2 食堂のおばさんが呼んでもなかなか反応しない

 そこは小汚い食堂だ。ドロシーは野菜炒め定食を頼んだ。外が暑かったので出された水をすぐ飲んでしまい、追加を頼もうと店員のおばさんを呼んでも反応しない。しかたないのでそのまま待っていると、後から貧乏学生といった風情の青年が入ってきて、とんかつ定食を頼んだ。注文を取り終えたおばさんが脇を歩いていくので、すみません、とドロシーは言うが、やはり反応しない。瞑目の後、野菜炒め定食が運ばれてくると、ドロシーはおばさんにすみません、ともう一度声をかけ、さすがに至近距離なので「はい、なんですか?」との返答を得た。水ください、と言うとおばさんはめでたく水をくれたが、ピッチャーを傾けすぎ、盛大に机に零して拭かずに立ち去った。
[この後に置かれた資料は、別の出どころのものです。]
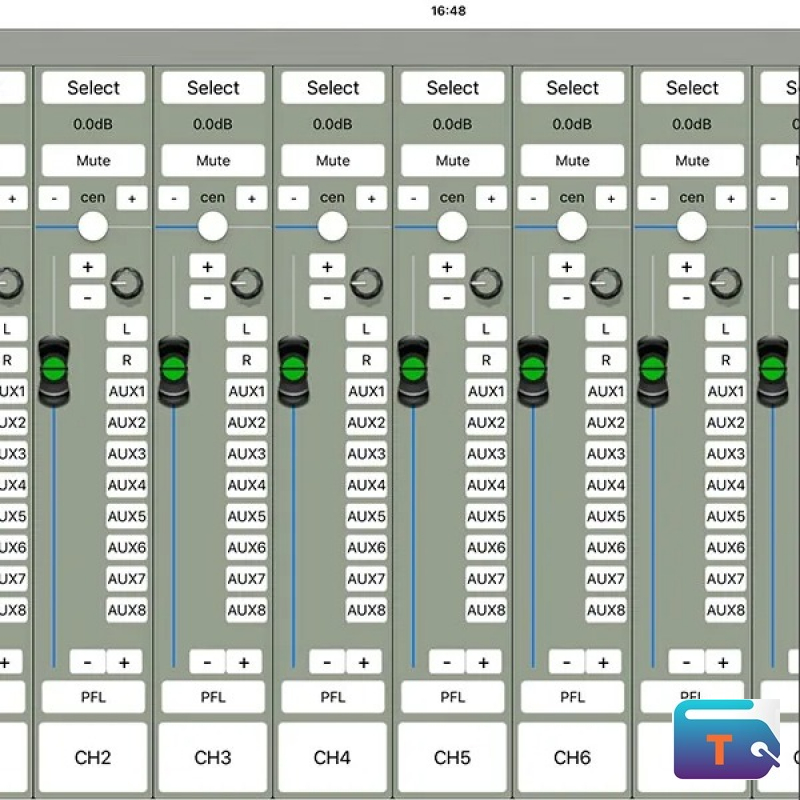Click the blue T logo icon
This screenshot has height=800, width=800.
pyautogui.click(x=726, y=740)
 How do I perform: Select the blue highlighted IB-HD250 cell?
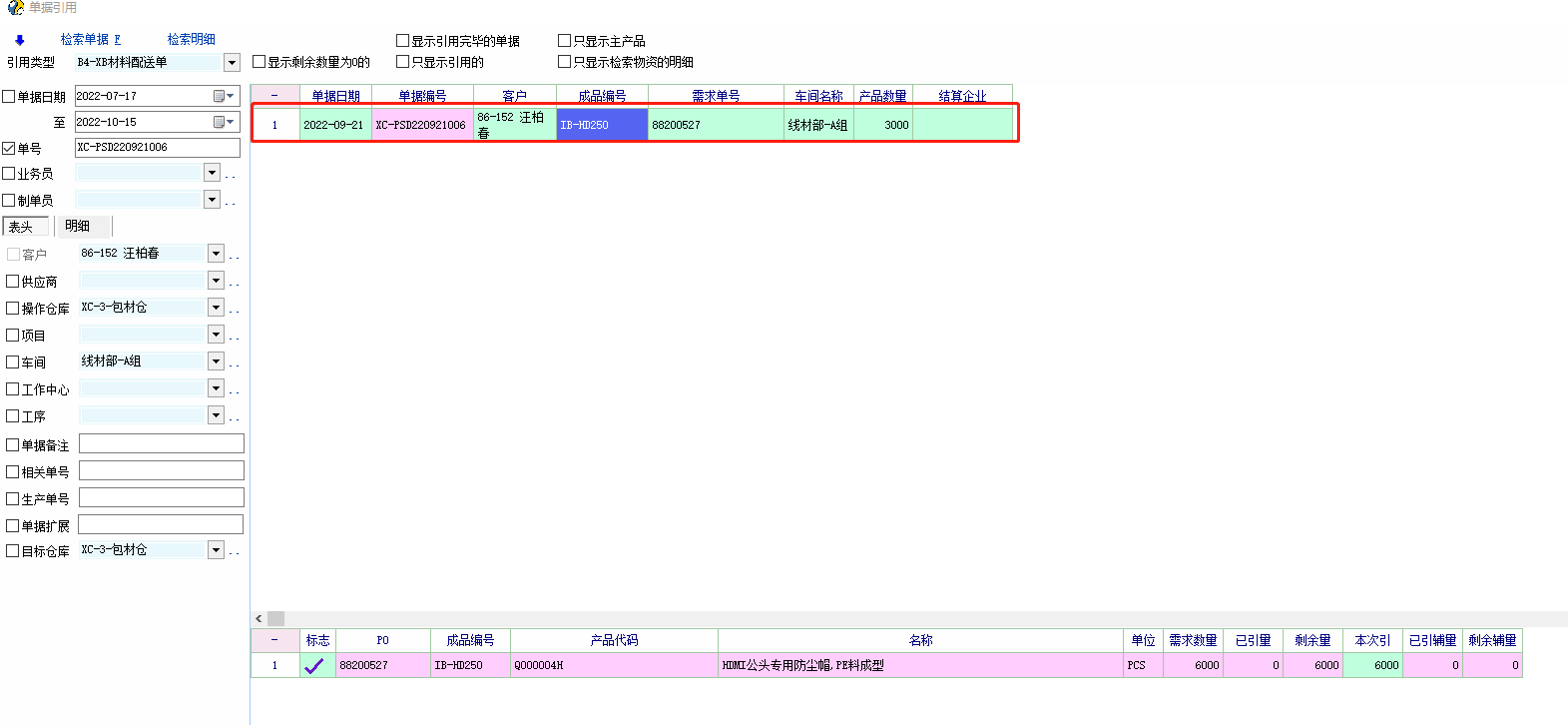[x=602, y=125]
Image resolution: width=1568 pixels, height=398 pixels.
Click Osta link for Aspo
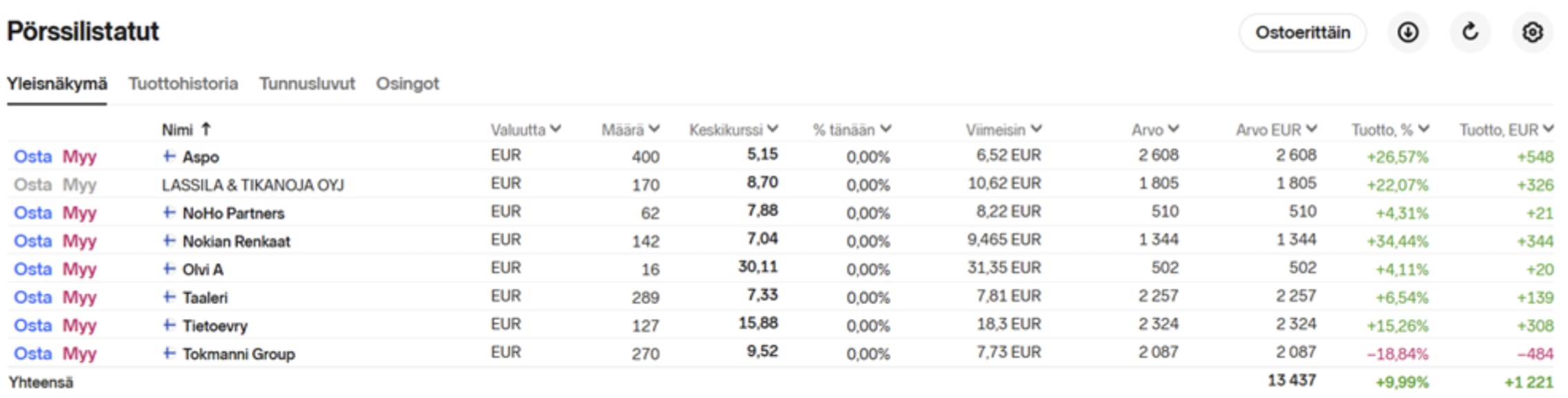pyautogui.click(x=33, y=156)
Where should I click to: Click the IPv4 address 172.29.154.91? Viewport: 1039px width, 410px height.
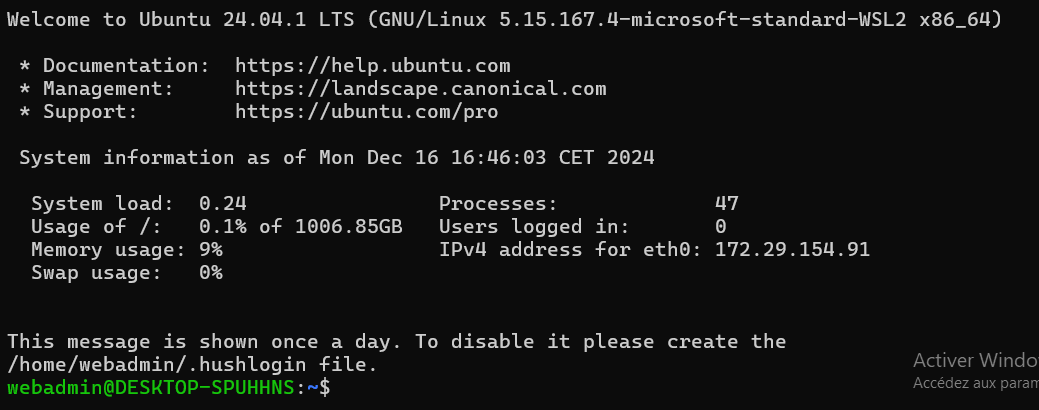pyautogui.click(x=792, y=249)
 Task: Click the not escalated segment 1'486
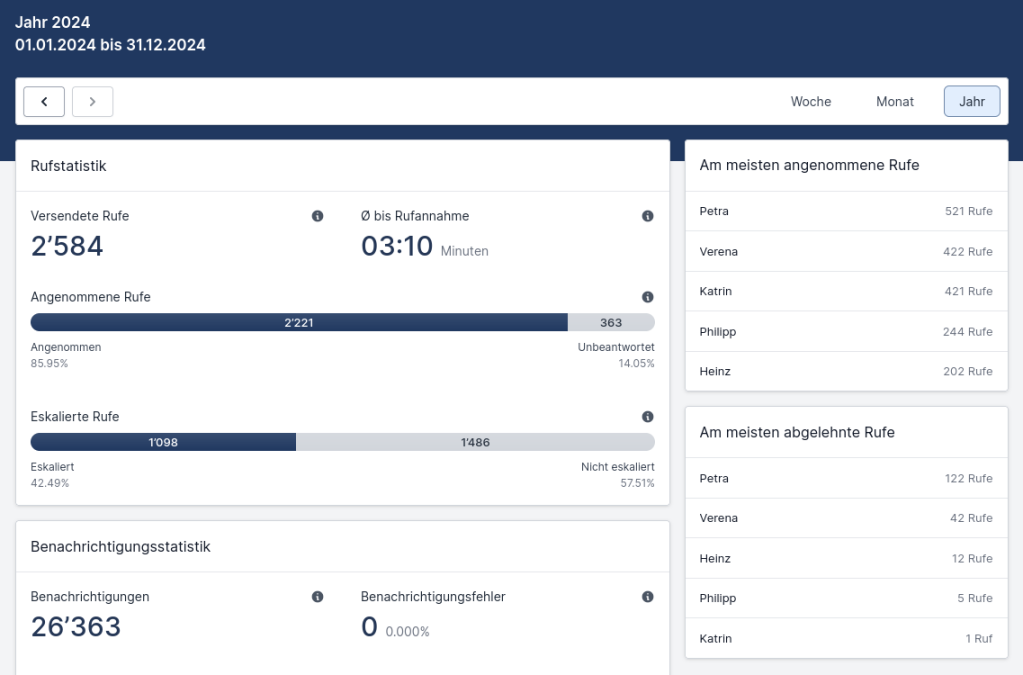coord(475,442)
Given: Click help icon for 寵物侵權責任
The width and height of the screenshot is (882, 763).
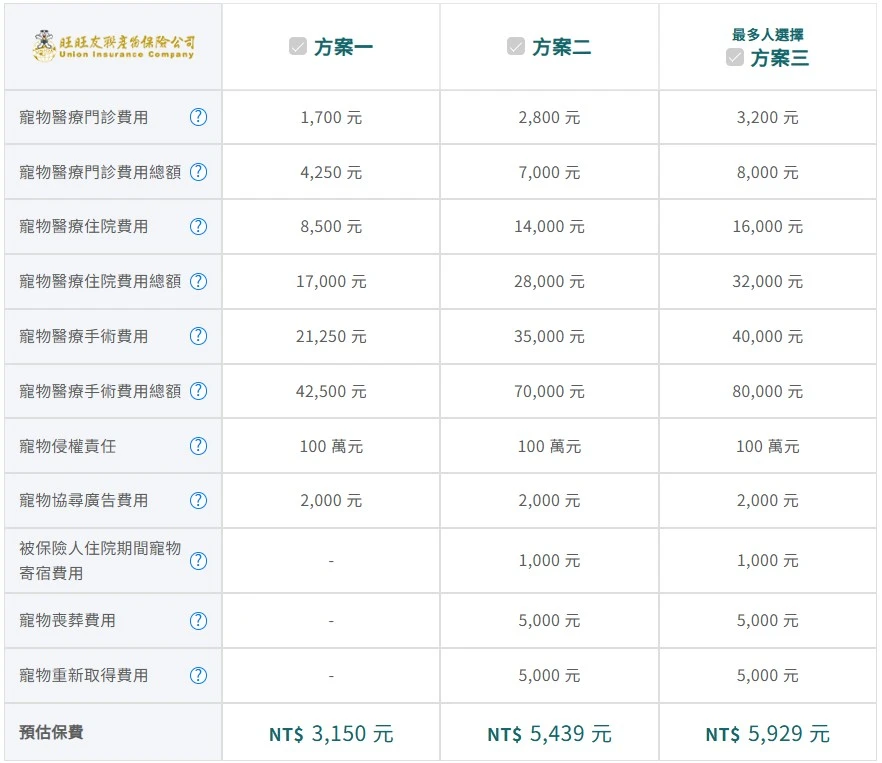Looking at the screenshot, I should pos(198,446).
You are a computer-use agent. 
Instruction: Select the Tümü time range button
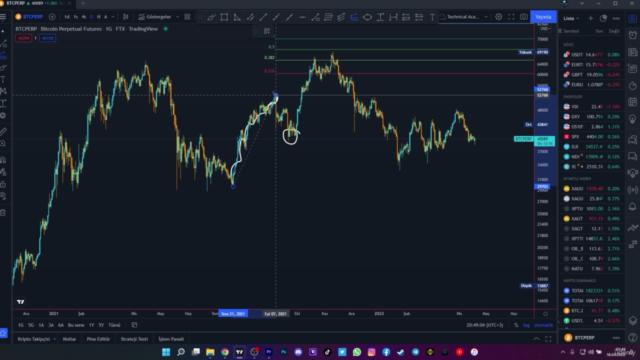(114, 325)
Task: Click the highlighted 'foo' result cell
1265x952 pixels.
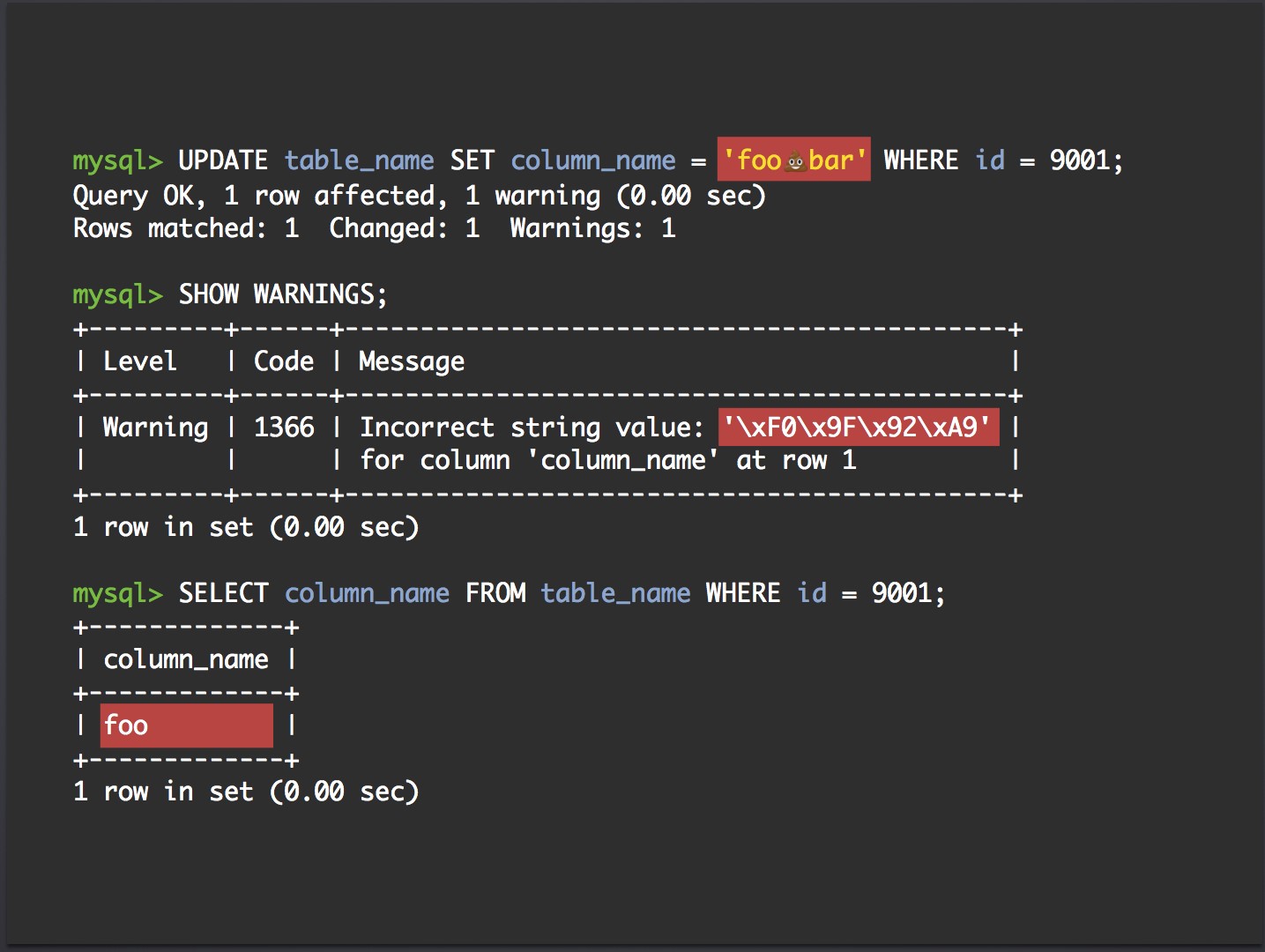Action: (187, 725)
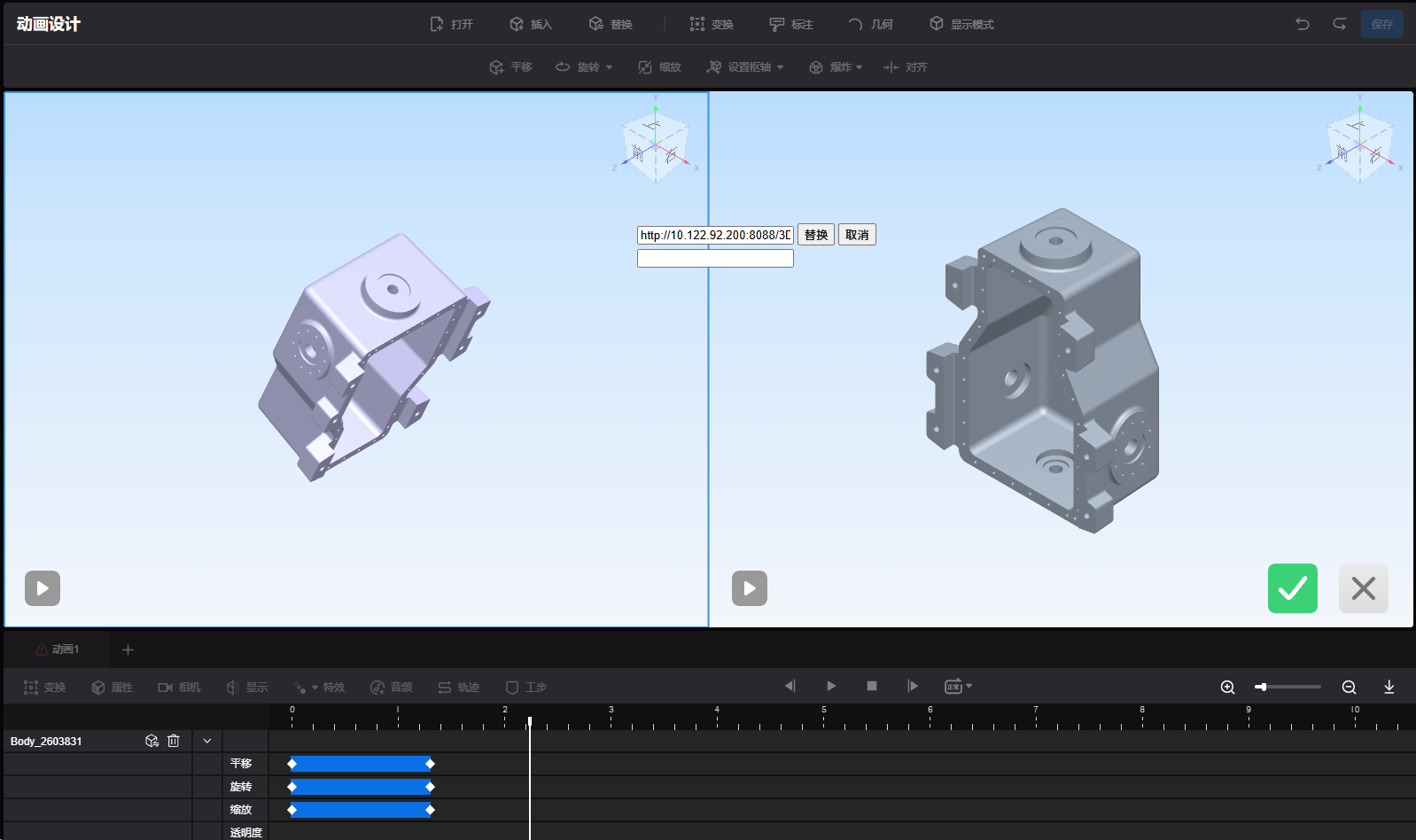Collapse the Body_2603831 track chevron

point(207,741)
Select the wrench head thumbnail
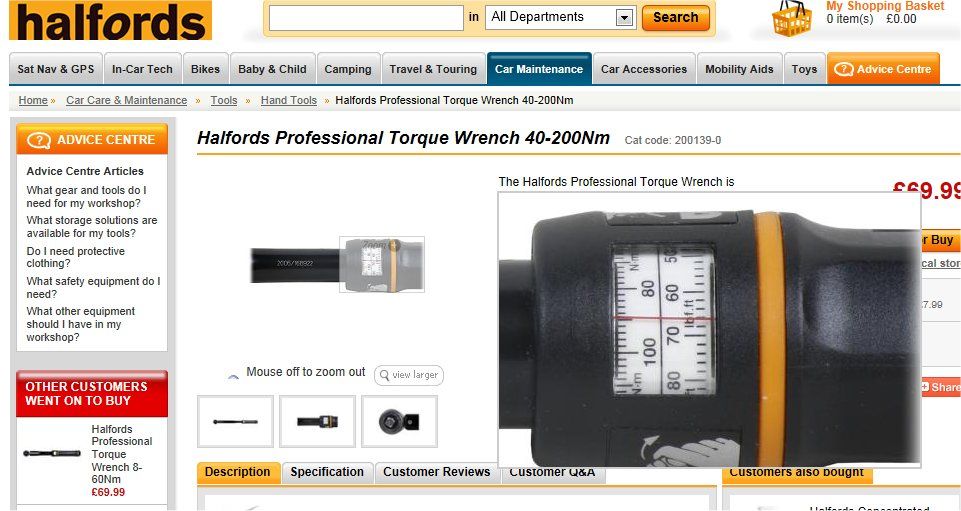 tap(400, 422)
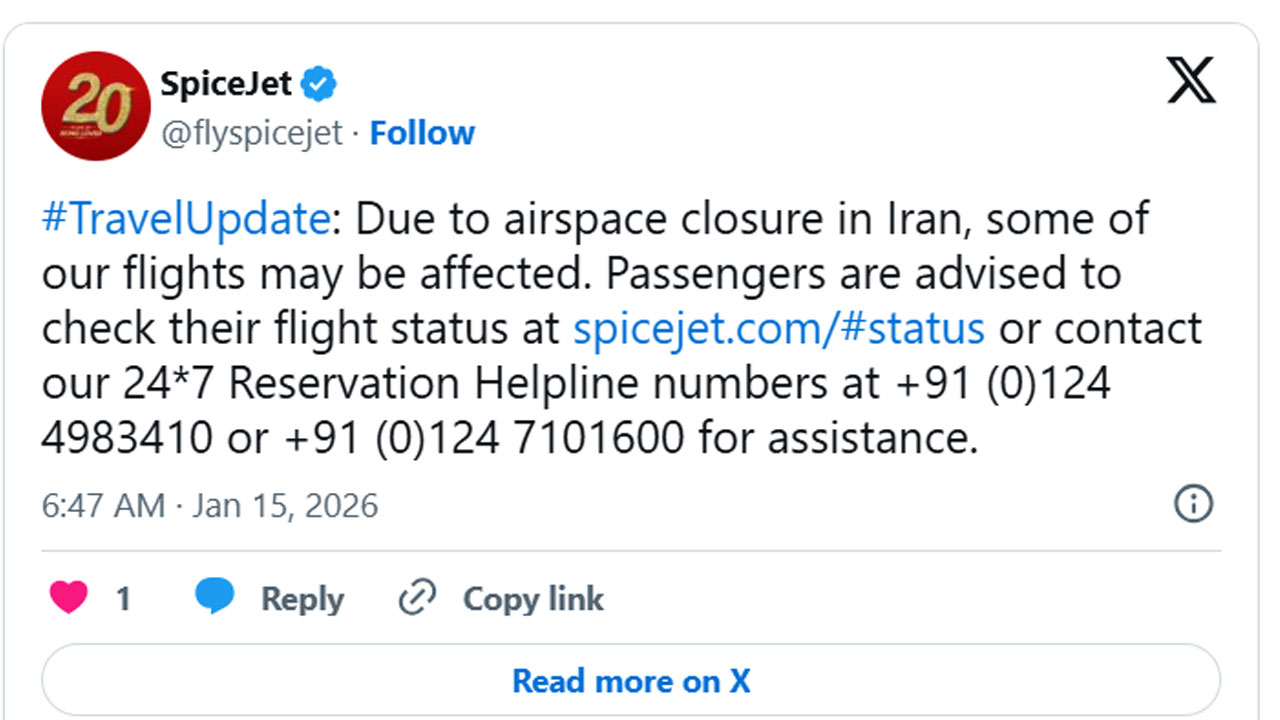Click the Reply text label
The image size is (1280, 720).
[x=302, y=599]
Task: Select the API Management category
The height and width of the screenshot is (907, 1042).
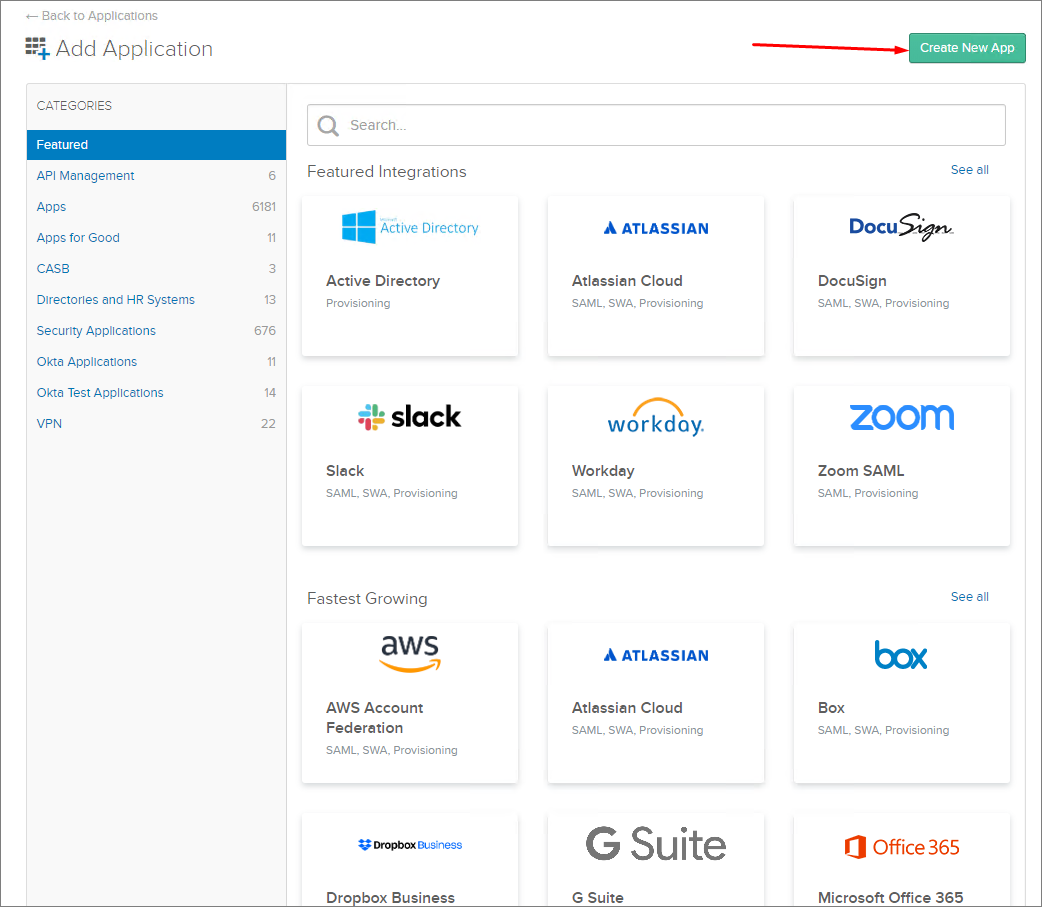Action: click(156, 175)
 そこでドロシーは振り向きざまに拳銃〈ピースモンガー〉を発砲した。殺竜剤入り弾頭が二発、壁際にいた赤い竜を撃ち抜き、そいつは盛大に吐血した。

 学生さんは血をもろに浴びたがドロシーと同じく無表情だった。無言で野菜炒め定食を食べ、会計を済ますと、会釈して竜狩りの少女は店を出た。